Most hardware companies have a hard time making money on devices, but not Apple.
Reports in 2018 indicated that 80% of the profits in the global smartphone industry were earned by Apple.
But that's not the only way Cupertino's finest makes money.
In this video, we're going to break down how Apple can turn a profit on hardware.
And how it makes more money from users once they have an Apple product in their hands.
There are two popular smartphone operating systems, iOS and Android.
The second is open-source and is effectively the default for all non-Apple devices.
Worldwide, Android owns about 80% of the market, and in the U.S., it commands about 55% of the market.
The operating system is all you'll find on devices from major players like Samsung, HTC, and Huawei.
That ubiquity is great for Google's parent company, Alphabet, but it means that it's harder for Android phone manufacturers to differentiate themselves.
Because they're all running similar operating systems, the companies need to compete on features and price.
Apple, on the other hand, has always kept its operating system to itself.
If you want to use it and enjoy having your smartphone integrated with your MacBook, you need to buy an iPhone.
That exclusivity, coupled with Apple's focus on simple, intuitive design and the company's strong brand, has helped Apple established luxury status in an industry where most other companies are just trying to keep costs low.
In fiscal 2018, Apple had hardware sales of over $220 billion, and over 70% of that revenue came from the company's iPhone segment.
All told, the company's hardware business, which includes iPhone, Mac, and iPad, among other lines, earns over 30% margins, which is virtually unheard of for a consumer hardware company.
But the money doesn't stop there for Apple.
Once someone owns an iDevice, they enter Apple's ecosystem of apps and services.
Want to download a productivity app?
Check out the App Store on your iPhone.
Want to expand your storage and put some of your photos on the cloud?
Just pay for an iCloud storage plan.
Individually, these seem like minor transactions, but they add up to big money for Apple.
In the company's 2018 results, they noted that their services segment had generated $37 billion in revenue with 60% margins.

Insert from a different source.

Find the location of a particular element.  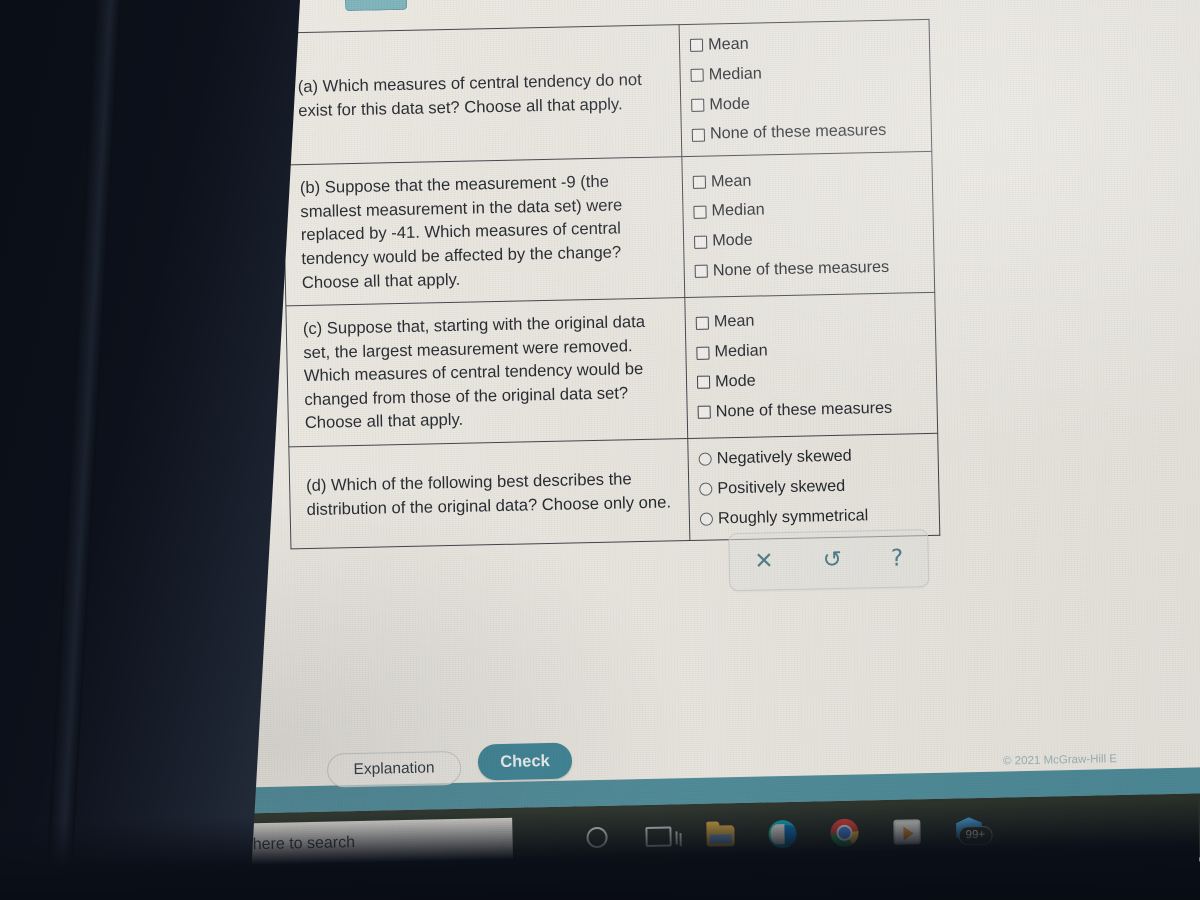

option-a-none: None of these measures is located at coordinates (806, 132).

The services segment is twice as profitable as Apple's core hardware business, and increasingly it is going to become the focus for Apple.
Recently, iPhone sales have struggled as Apple battles longer upgrade cycles, but services growth has kept chugging along.
In the company's fiscal 2018, services revenue grew 24% year over year.
The beauty of it for Apple is that even if one part of the business is struggling, the company is still cashing in.
Services is strength in Apple's device offering.
And the more people that own one of the company's devices, the larger the market is for its high-margin services business.
In early 2019, the company announced that it had an installed base of 1.4 billion users, showing the incredible scale of Apple's hardware business and the massive opportunity for its services business.
Devices, services, no matter how you slice it, Apple is making money.